═════ SELECTED EXCERPT

Lingle’s arm ‘already shot’

What a lot of people didn’t know was that Lingle had been throwing with elbow soreness since his sophomore year, taking painkillers to get through it. He had been a baseball pitcher, too, and had thrown curveballs from an early age.

“That was one of the big reasons a lot of the big colleges actually backed off on me,” Lingle said. “A lot of people’s arms progress, and their arm strength gets better. Right? Obviously, as you get older you’re gonna get a stronger arm. My arm was already shot.”

The ankle injury against Oaks Christian took away Lingle’s leg drive and put added pressure on his arm, and it was the tipping point. He had Tommy John surgery at Stanford University in the summer after his senior year at Newman. Lingle took classes at Santa Rosa JC that fall, then joined the football team at Hartnell College in Salinas in the spring of 2008. It was a disaster. Still recovering from the elbow surgery, he couldn’t throw the ball more than 30 yards.

Lingle immediately transferred to Diablo Valley College. The coaches there understood his injury, but it still didn’t feel like the right situation.

══════════
═════ DATA SECTION

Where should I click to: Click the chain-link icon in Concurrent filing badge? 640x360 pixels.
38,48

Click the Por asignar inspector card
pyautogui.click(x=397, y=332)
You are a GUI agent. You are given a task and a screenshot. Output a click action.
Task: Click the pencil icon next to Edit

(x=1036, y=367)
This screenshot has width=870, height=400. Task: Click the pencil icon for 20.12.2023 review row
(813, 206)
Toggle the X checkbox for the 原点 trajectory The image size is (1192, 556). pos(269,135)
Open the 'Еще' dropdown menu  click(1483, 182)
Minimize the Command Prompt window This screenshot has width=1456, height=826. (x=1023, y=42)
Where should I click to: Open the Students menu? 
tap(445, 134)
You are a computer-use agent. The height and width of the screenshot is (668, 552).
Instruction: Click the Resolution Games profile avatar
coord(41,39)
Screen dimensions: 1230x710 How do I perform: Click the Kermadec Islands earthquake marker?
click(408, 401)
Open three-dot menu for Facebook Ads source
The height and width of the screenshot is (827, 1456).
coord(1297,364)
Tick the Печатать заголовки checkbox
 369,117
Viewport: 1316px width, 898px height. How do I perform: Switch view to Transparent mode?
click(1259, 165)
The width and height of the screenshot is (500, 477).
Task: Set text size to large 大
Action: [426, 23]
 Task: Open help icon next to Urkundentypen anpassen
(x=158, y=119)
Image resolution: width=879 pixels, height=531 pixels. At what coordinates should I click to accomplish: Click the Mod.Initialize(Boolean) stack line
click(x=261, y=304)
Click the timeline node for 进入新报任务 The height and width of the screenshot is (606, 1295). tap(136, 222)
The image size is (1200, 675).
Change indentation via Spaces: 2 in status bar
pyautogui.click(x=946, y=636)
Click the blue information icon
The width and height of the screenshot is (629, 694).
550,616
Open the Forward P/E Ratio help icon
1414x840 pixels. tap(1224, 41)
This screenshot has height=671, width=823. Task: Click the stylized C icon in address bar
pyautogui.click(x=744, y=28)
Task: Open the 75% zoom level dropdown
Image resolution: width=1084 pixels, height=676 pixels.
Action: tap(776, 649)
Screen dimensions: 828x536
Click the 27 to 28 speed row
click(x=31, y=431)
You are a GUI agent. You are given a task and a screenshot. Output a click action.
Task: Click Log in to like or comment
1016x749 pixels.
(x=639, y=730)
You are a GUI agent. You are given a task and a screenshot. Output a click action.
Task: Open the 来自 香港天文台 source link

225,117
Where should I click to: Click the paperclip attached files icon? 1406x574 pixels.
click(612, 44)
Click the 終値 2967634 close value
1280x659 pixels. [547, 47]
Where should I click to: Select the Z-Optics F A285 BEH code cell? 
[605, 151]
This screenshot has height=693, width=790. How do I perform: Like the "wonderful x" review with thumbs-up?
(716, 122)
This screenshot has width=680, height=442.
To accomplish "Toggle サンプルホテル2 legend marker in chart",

══════════

REQUIRED ACTIONS =
a - Reproduce the passage about Lingle's arm between "The ankle injury" and "than 30 yards.", inclusive.
b - According to the passage about Lingle's arm, why was the ankle injury against Oaks Christian the tipping point for his elbow? Answer in one to three sentences.
c - Write the next part of the passage about Lingle's arm, picking up after its last sentence.

ANSWERS BY ITEM =
a -
The ankle injury against Oaks Christian took away Lingle’s leg drive and put added pressure on his arm, and it was the tipping point. He had Tommy John surgery at Stanford University in the summer after his senior year at Newman. Lingle took classes at Santa Rosa JC that fall, then joined the football team at Hartnell College in Salinas in the spring of 2008. It was a disaster. Still recovering from the elbow surgery, he couldn’t throw the ball more than 30 yards.

b - The ankle injury took away Lingle's leg drive, which put added pressure on his arm. His elbow was already sore from throwing since his sophomore year.

c -
“For one, I didn’t know anybody there, obviously,” Lingle said. “And then, two, I was with the team, but then when we did our lifts and stuff, I was in a separate room all by myself. So I was kind of excluded from the team because I couldn’t do anything.”

Lingle left DVC and returned to SRJC for classes in the fall of 2008, and the following spring he was set to play for College of Marin. The Mariners had solid athletes and a pass-heavy offense. Lingle was excited. Shortly before he joined the team, however, the college dropped its football program.

He took it as a sign. Through the injuries, Lingle had been thinking of other avenues, specifically training and coaching. He decided he wasn’t a quarterback anymore.

Elbow surgery a success

His former teammates still find it hard to believe that Lingle never got a chance to pilot a college offense.

“This is something I thought about a lot,” Netter said. “I remember thinking back in the day, how the heck does this guy not have Division I scholarships? You look at his size (Lingle was about 6-foot-2, 215 pounds). I thought he had good arm strength and intangibles, and he had the stats to back it up. Part of it, I think, is it’s hard to get recognized up in the North Bay. But I thought for sure he’d get an offer from like a Sac State or a UC Davis.”

The irony is that Lingle’s elbow surgery was completely successful.

“My arm’s probably stronger than it’s ever been,” he said. “I always joke around with my buddies, because my eligibility factor — I still have all my (college) eligibility left.”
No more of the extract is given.